ANCHORAGE (AP) -- Opponents of land-and-shoot wolf hunting say they've filed a referendum petition with the lieutenant governor's office seeking to repeal the law the Legislature just passed permitting such hunting again.
Joel Bennett, a former Alaska Board of Game member, said he believes the public is fed up with the Legislature's efforts to manage wildlife.
Alaska voters approved a ballot initiative in 1996 making it illegal for hunters to shoot wolves the same day the hunters had been airborne. It allowed the State Department of Fish and Game to conduct aerial wolf control in response to a biological emergency, such as a crash in moose populations.
But the Legislature this session passed a bill largely overturning those restrictions. It makes it legal for any hunter to find wolves with an aircraft, and then land and shoot them in areas where the Board of Game has declared a need for predator control.
Backers of the legislation said it was necessary because Gov. Tony Knowles had blocked the board's call for wolf control in some areas.
Knowles vetoed the bill but the Legislature overrode his veto.
Bennett was a sponsor of the 1996 initiative. His co-sponsors this time include former Lt. Gov. Lowell Thomas Jr. and Jim Thompson, an emergency room physician, Bennett said.
The petition was filed Monday, he said. Sponsors will have to gather signatures from 10 percent of the state's registered voters to get the question on the ballot.
Bennett said he was confident that the public remains as opposed to land-and-shoot wolf hunting now as it was in 1996.
''We did not want to do this,'' he told the Anchorage Daily News. ''Now we are taking it back to the people.''
Voters would face two wildlife questions if the referendum makes it to the general election ballot in November.
The Legislature has put forward a constitutional amendment that would ban all wildlife management ballot initiatives.

## Excerpted records
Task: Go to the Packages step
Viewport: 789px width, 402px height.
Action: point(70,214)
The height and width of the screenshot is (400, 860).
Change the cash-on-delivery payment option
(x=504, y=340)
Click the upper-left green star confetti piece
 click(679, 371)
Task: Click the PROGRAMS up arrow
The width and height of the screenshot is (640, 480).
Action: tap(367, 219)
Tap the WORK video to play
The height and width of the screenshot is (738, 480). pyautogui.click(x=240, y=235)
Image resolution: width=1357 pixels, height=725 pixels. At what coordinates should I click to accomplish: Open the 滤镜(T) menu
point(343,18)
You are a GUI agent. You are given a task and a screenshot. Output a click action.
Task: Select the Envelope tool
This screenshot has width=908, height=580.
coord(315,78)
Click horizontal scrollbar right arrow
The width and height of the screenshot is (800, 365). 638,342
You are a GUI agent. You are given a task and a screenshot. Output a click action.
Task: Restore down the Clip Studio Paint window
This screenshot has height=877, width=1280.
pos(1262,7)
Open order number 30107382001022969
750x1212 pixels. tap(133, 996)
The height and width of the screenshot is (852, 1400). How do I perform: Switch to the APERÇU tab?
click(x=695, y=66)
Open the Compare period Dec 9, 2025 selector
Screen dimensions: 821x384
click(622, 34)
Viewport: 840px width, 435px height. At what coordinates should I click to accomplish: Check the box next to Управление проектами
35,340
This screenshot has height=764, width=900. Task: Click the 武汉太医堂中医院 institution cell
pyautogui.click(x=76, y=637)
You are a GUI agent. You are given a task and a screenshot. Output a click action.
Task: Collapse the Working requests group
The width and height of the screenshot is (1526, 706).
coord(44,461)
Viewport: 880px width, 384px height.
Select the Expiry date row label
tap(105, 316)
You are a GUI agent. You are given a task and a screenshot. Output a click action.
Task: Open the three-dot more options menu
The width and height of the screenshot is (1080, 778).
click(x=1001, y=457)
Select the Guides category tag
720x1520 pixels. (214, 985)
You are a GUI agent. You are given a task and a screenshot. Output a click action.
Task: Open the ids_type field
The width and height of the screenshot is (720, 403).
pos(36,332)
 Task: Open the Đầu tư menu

## Activity
In the wolf hunting article, what share of the state's registered voters must sign the petition to put the question on the ballot? These rows have no connection to the wolf hunting article.

## Response below
10 percent